From the time I could hold a pencil and learned how to form letters I wanted to write stories. All the time. As a child I was never without a notebook and I was forever scribbling. I didn’t just complete school writing assignments – I created whole worlds and series, and even a soap opera in my later elementary school years. My passion was great and everyone thought I was going to be a writer.
So what happened? How I am 45 years old publishing my first book? Why did I stop writing almost entirely in my late middle school years? One reason. A boy.
Once I discovered boys in a big way, I shrunk like a cotton shirt in a hot dryer. My dreams, ambitions, and most importantly – confidence, just went away. Becoming a young woman made me self-conscious and full of doubt.
I don’t know how I allowed this to happen, and I wasn’t aware of it at the time. I’m not proud of it, but when I got divorced at age 36 I realized that I didn’t have my own life. My son even made the comment when he was about 14 that I have no interests, and he doesn’t understand why girls have no hobbies once they stop playing with Barbie dolls. Ouch.
I realize many women do have hobbies, but I find that a lot of my long time married and coupled girlfriends don’t. I think we need to be careful that we don’t allow romance to blind us to all the other wonderful aspects of life. My single years allowed me the opportunity to cultivate close friendships, and to do some deep inner exploration.
I discovered there are many kinds of love, including wiener dog puppy love. Becoming a dog owner for the first time 5 years ago indulged my maternal instinct as my son became a young man, and Daisy provided comfort at a time when loneliness often crept into my world.
But wiener dogs sometimes poop on the floor and chew on your couch, so I needed to get out in the BIG WIDE WORLD. I did my share of online dating and joined a singles meetup group. There I have met countless friends and discovered new hobbies, like biking, hiking and dancing my ass off. I am learning French again.
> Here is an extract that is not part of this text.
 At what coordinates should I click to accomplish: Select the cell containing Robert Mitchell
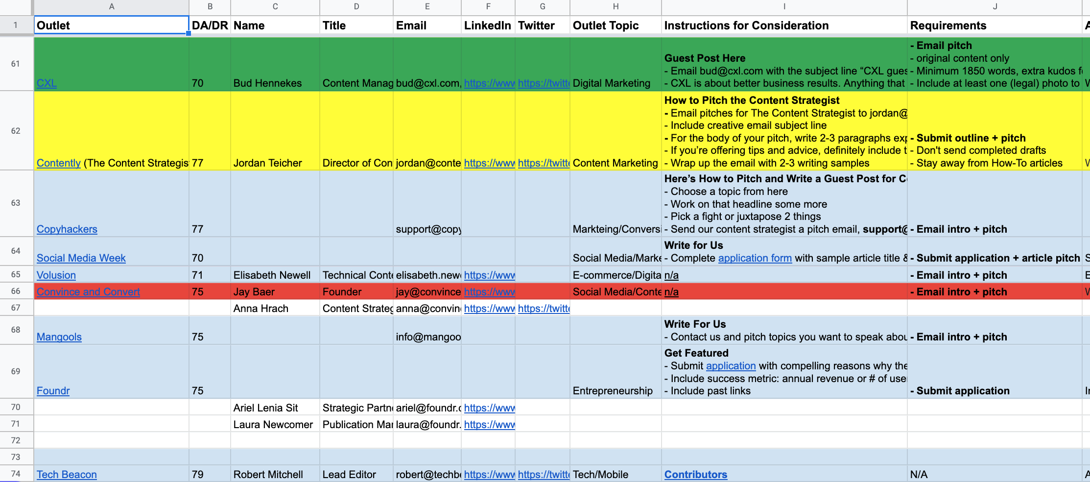274,474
I even picked up my clarinet and am toying with taking lessons.
I have spent the past 9 years getting a life, and more hobbies than I can handle. But I remained afraid of pursuing my first love – telling stories. Sure I told stories all the time – nobody can out-talk me! But I didn’t write them down, and I sure as hell wouldn’t share anything I wrote with other people. What if they thought it was stupid?
During my divorced years ‘writing’ had begun calling my name in a nagging way. Mostly a whisper at first, but about 2 years ago it started yelling in my ear – “Hey, someday you’ll be dead so don’t you think you should get moving?” Seems harsh, but the delicate approach doesn’t work with me. I need my ass kicked.
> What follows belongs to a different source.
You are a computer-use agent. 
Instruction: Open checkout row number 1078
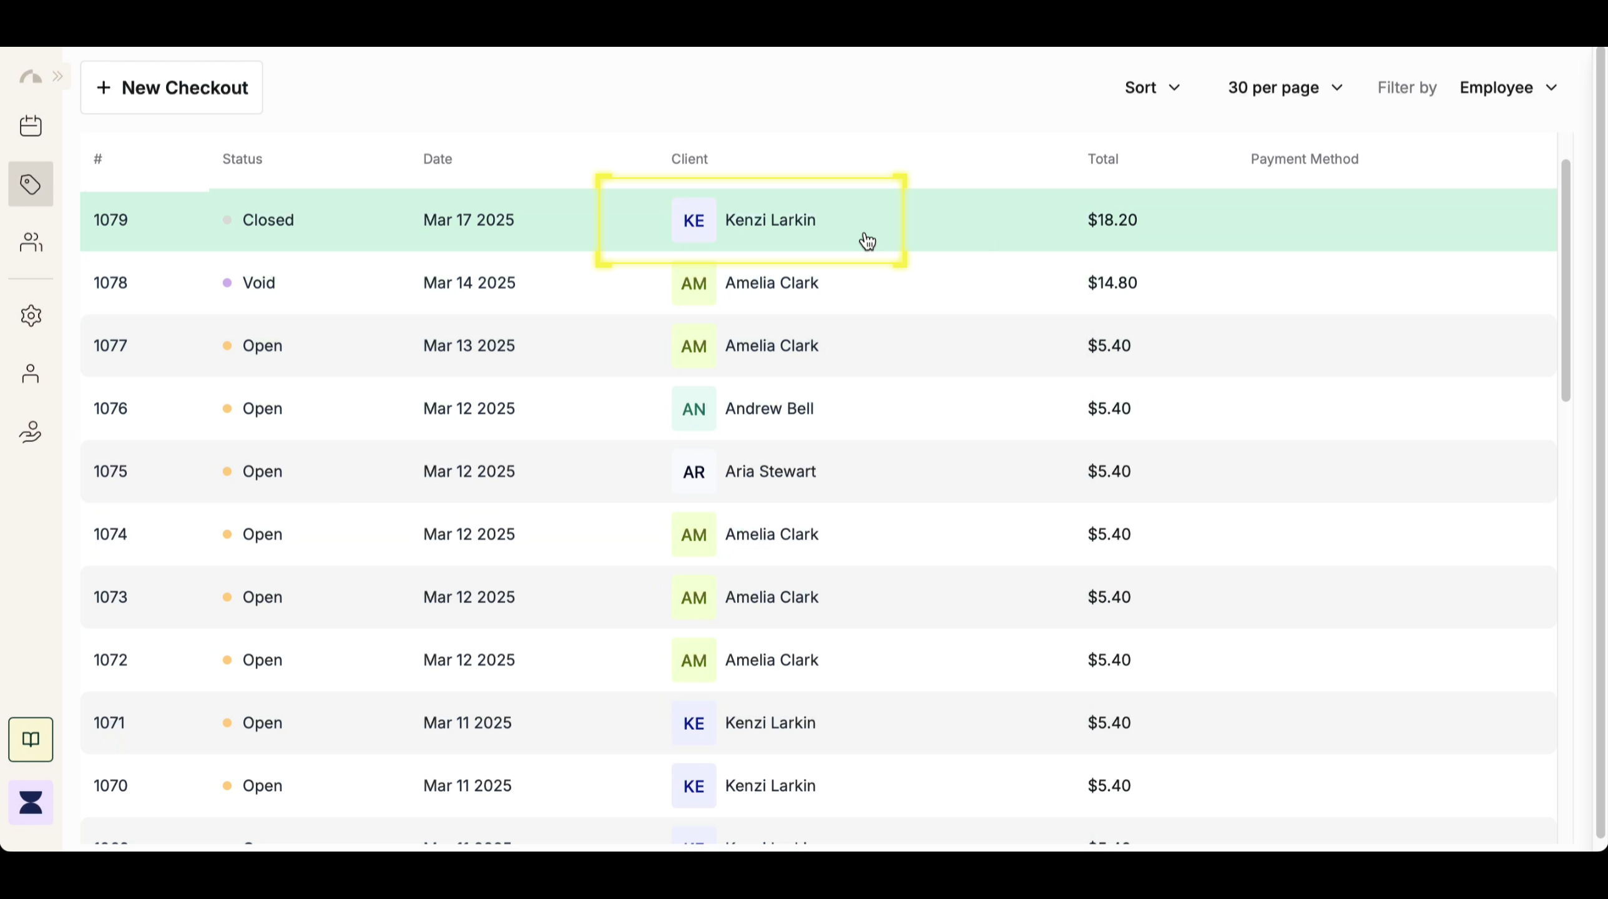pos(110,283)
Around the same time I began a new relationship with a man who has turned out to be the love of my life. One that has healed all my past hurts and brought me to a healthy place with romance…and life. This man inspires me to do my best, to try new things and to be myself. He got me to sing karaoke! In public! A lot! And love it. Anyone who knows me knows this is a feat of epic proportions. He needs to put this on his list of major life accomplishments.
I know this is not earth shattering stuff for many people in relationships, but for me it was a foreign as table manners to a monkey.
So I decided, after another year, to start (I am so slow to get started, but then I take off like a bullet!). Just write something. Even if it was silly. No one has to see it. It’s just for me. These are the rationalizations my deluded mind created when ‘writing’ started screaming at me and dragged me to the computer. Suddenly my head emptied of every idea that must have been tucked away since I started wearing a bra. Now I can’t stop them. I wish I had waterproof paper for the shower so I could jot them all down. It’s a mad dash not to lose them. I wake up in the middle of the night and have to pull off the road while driving.
I’m back. The little girl with the notebook and all the big and sassy ideas is back. And the ironic thing is that what killed her in the first place has brought her back to life. A boy. A love affair with a boy brought me back to my first love.
How’s that for a romance writer’s story?